> Exercise aim
Write out the lines below word for word, beginning with the line containing "Click Wendy Abbot's profile photo" and ending with the line containing "tap(365, 82)", both included.

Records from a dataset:

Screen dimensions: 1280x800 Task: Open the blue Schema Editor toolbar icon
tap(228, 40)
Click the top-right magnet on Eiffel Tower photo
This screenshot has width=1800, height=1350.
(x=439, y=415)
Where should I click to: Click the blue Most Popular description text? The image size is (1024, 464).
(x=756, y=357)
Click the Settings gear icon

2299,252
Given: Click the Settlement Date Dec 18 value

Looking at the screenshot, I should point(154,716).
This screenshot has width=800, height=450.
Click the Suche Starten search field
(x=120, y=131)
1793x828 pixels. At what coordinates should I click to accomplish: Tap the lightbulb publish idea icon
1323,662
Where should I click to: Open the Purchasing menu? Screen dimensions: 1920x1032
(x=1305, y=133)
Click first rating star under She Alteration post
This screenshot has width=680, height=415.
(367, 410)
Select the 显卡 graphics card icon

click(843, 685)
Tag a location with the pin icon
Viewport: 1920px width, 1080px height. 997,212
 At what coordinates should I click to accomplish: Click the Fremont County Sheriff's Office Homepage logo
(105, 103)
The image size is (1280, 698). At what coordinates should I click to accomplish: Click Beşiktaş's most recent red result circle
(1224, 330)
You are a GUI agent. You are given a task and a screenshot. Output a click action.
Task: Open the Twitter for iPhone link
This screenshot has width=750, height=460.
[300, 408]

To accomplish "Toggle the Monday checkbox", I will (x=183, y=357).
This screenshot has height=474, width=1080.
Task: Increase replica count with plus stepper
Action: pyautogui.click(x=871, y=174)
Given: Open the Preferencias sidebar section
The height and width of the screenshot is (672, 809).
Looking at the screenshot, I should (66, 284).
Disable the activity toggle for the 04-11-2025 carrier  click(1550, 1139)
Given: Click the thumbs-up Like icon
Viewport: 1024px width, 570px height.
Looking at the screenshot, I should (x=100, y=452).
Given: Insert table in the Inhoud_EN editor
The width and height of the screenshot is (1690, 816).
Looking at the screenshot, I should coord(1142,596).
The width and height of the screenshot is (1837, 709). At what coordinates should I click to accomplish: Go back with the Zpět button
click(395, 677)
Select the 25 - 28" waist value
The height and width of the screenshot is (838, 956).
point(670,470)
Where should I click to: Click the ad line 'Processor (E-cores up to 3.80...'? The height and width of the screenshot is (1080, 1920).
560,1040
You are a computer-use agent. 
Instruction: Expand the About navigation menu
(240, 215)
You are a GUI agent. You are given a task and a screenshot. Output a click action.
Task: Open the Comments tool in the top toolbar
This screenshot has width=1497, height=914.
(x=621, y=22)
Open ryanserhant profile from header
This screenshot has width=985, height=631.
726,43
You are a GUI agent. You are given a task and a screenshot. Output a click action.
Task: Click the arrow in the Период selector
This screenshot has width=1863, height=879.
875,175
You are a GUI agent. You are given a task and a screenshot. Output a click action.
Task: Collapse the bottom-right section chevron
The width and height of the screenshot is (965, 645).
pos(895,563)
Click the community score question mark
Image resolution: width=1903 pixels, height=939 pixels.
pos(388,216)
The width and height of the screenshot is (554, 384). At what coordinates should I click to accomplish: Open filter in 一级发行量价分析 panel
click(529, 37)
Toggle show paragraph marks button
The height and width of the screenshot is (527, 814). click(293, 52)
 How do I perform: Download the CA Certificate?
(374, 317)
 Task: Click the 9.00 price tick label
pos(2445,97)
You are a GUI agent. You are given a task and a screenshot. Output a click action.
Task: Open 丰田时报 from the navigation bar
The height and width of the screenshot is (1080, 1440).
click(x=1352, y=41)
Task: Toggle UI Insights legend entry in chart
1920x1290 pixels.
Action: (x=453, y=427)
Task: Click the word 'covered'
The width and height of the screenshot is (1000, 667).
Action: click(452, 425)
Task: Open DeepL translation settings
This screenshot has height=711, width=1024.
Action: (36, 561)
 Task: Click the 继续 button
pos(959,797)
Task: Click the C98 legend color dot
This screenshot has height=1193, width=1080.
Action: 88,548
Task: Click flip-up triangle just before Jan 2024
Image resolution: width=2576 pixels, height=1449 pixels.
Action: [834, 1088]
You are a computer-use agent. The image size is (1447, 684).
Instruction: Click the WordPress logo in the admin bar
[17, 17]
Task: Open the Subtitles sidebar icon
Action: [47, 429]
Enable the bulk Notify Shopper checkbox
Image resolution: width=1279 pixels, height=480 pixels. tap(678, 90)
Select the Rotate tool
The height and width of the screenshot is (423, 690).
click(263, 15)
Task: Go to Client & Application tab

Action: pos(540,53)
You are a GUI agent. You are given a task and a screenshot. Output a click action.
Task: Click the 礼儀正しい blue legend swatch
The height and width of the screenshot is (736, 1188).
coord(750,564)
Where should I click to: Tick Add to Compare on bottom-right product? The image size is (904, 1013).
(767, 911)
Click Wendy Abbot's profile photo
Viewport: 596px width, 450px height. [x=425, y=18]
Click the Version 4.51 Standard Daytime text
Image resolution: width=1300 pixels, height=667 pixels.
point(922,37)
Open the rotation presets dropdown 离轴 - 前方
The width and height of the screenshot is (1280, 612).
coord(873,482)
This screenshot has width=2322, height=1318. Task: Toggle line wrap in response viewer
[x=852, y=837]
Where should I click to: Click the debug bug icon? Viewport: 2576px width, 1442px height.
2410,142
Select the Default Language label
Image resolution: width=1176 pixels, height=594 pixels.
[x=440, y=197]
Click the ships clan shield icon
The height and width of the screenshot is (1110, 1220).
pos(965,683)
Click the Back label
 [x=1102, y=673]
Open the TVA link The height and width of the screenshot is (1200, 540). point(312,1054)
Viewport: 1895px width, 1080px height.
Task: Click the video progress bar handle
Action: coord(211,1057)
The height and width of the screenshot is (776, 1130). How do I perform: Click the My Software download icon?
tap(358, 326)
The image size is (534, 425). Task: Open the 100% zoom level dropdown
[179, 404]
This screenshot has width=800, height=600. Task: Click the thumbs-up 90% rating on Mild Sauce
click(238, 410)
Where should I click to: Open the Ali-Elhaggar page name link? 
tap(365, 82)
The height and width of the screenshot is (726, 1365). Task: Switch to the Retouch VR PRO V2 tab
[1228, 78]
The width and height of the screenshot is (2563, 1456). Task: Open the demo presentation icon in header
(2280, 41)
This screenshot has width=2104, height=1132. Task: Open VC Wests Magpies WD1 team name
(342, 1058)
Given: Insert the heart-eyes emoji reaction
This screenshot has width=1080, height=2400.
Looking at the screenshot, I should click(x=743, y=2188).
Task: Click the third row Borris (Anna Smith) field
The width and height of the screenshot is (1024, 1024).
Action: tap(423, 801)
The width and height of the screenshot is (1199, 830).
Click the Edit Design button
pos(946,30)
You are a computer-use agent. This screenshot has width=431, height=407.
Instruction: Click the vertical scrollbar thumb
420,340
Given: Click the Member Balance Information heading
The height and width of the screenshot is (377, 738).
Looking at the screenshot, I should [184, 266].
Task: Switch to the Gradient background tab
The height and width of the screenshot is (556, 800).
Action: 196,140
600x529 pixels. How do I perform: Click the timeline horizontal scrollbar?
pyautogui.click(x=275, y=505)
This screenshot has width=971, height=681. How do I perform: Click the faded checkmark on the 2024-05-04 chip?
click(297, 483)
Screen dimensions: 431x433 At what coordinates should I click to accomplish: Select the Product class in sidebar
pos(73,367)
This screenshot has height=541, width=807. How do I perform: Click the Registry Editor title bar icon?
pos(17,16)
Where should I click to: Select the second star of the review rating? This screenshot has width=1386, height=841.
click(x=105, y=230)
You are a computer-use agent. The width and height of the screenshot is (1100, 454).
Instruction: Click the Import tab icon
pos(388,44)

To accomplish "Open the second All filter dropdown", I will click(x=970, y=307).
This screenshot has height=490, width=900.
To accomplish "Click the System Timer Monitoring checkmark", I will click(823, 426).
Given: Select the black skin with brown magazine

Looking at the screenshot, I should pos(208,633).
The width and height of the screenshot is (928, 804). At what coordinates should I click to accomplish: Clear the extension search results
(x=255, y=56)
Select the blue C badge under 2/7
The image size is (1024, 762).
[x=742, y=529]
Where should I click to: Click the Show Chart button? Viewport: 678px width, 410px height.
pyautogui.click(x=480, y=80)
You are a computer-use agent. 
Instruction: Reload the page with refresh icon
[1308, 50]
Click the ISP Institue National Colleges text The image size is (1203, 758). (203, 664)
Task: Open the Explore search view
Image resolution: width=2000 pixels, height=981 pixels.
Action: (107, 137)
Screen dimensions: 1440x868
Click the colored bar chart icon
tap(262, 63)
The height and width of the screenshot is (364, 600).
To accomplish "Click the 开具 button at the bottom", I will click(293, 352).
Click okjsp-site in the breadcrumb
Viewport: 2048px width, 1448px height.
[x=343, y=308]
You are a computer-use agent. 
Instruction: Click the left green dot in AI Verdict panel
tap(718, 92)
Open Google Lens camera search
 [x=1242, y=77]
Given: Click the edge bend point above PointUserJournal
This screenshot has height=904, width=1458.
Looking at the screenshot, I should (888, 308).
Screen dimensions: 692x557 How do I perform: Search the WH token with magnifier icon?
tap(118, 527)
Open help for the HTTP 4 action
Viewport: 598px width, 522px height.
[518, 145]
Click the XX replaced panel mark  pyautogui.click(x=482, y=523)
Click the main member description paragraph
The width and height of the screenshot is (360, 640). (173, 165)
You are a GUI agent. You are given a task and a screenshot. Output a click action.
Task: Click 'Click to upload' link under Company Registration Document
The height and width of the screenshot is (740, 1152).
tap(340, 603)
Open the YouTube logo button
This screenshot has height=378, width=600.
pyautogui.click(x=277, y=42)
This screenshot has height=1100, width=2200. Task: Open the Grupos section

> Exercise answer
Click Wendy Abbot's profile photo
Viewport: 596px width, 450px height. [x=425, y=18]
Click the Version 4.51 Standard Daytime text
Image resolution: width=1300 pixels, height=667 pixels.
point(922,37)
Open the rotation presets dropdown 离轴 - 前方
The width and height of the screenshot is (1280, 612).
coord(873,482)
This screenshot has width=2322, height=1318. Task: Toggle line wrap in response viewer
[x=852, y=837]
Where should I click to: Click the debug bug icon? Viewport: 2576px width, 1442px height.
2410,142
Select the Default Language label
Image resolution: width=1176 pixels, height=594 pixels.
[x=440, y=197]
Click the ships clan shield icon
The height and width of the screenshot is (1110, 1220).
pos(965,683)
Click the Back label
 [x=1102, y=673]
Open the TVA link The height and width of the screenshot is (1200, 540). point(312,1054)
Viewport: 1895px width, 1080px height.
Task: Click the video progress bar handle
Action: coord(211,1057)
The height and width of the screenshot is (776, 1130). How do I perform: Click the My Software download icon?
tap(358, 326)
The image size is (534, 425). Task: Open the 100% zoom level dropdown
[179, 404]
This screenshot has width=800, height=600. Task: Click the thumbs-up 90% rating on Mild Sauce
click(238, 410)
Where should I click to: Open the Ali-Elhaggar page name link? 
tap(365, 82)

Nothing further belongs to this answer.